PROBLEM REQUIREMENTS: What's needed is an exact copy of the lines from the one that contains "Toggle iPod 5G Support checkbox" to the end of the data below, leaving the pictures out.

Stored items:
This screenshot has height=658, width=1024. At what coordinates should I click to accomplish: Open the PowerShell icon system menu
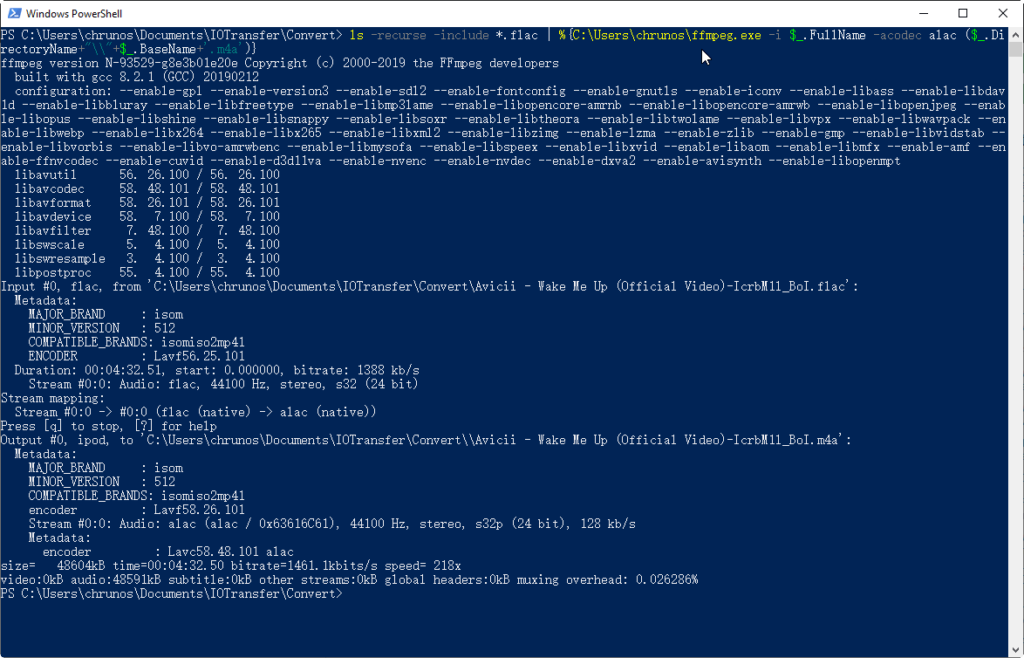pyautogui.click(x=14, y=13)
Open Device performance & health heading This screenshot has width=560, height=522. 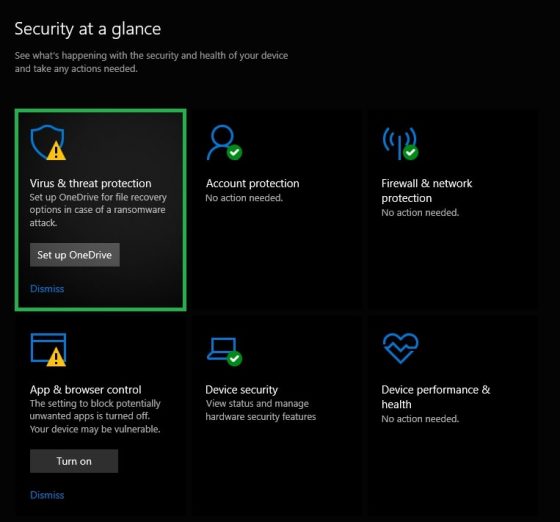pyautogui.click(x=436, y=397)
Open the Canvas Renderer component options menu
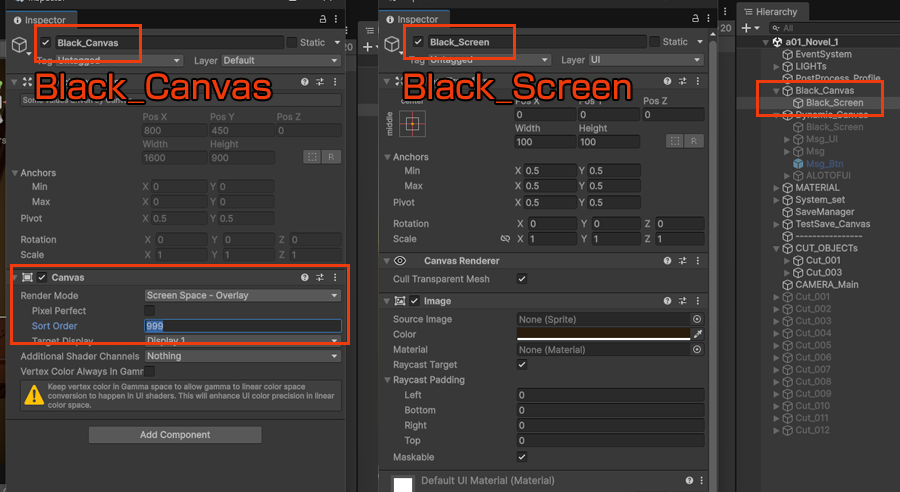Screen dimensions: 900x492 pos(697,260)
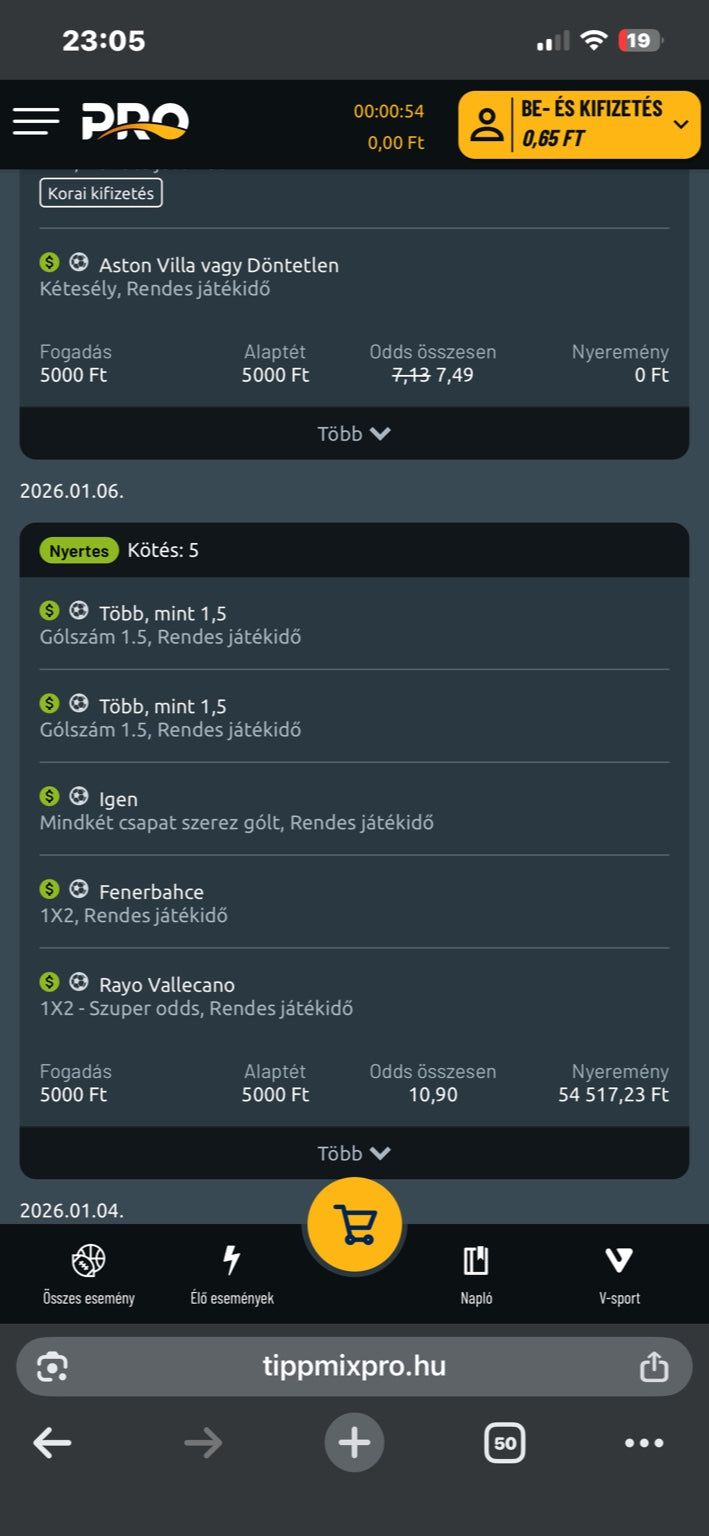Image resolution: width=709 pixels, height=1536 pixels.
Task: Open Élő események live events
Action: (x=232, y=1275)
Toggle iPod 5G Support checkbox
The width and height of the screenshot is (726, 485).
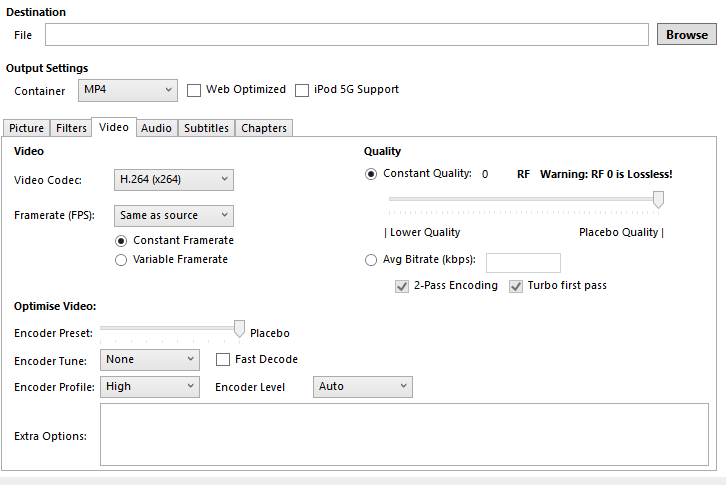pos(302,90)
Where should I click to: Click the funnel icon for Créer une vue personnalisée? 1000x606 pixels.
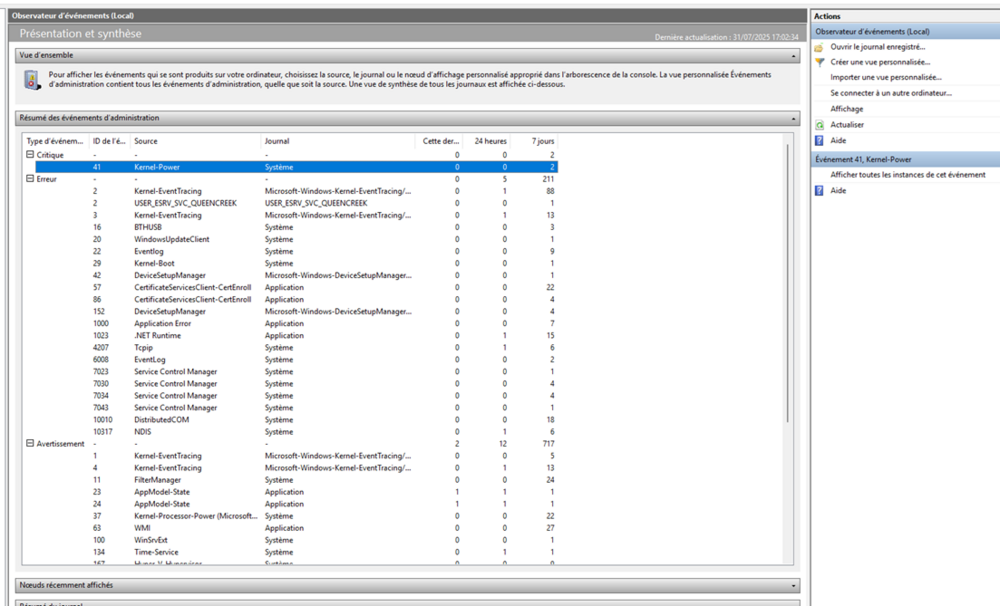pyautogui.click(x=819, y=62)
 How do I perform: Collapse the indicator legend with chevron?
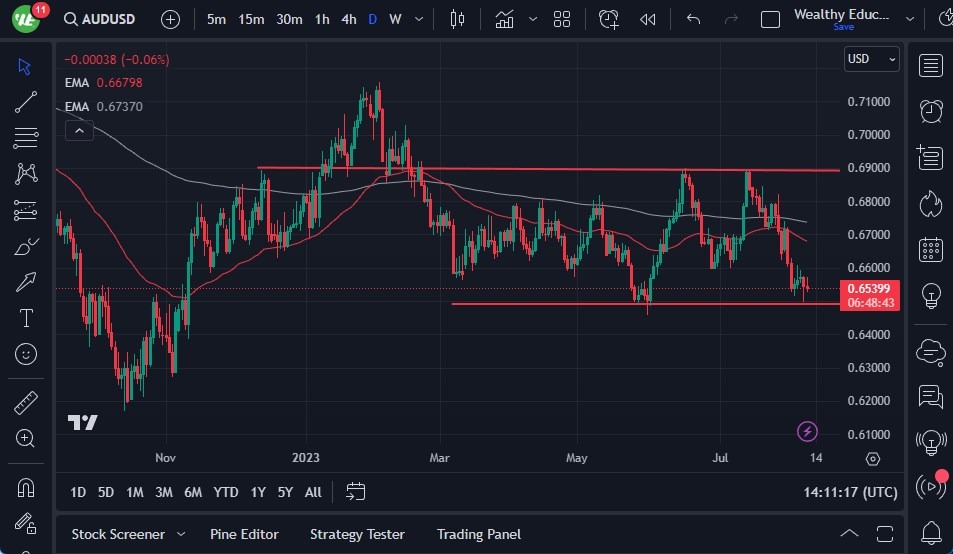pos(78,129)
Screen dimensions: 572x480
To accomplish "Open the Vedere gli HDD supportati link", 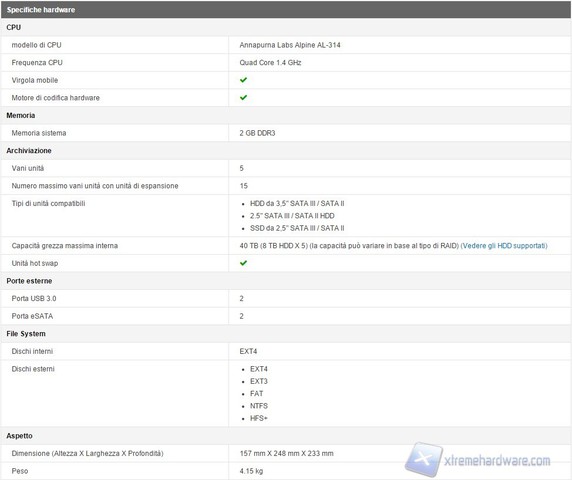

SOLUTION BELOW:
Toggle iPod 5G Support checkbox
The width and height of the screenshot is (726, 485).
pos(302,90)
Where should I click to: Click the funnel icon for Créer une vue personnalisée? 1000x606 pixels.
pyautogui.click(x=819, y=62)
 How do I perform: Collapse the indicator legend with chevron?
pos(78,129)
Screen dimensions: 572x480
To accomplish "Open the Vedere gli HDD supportati link", 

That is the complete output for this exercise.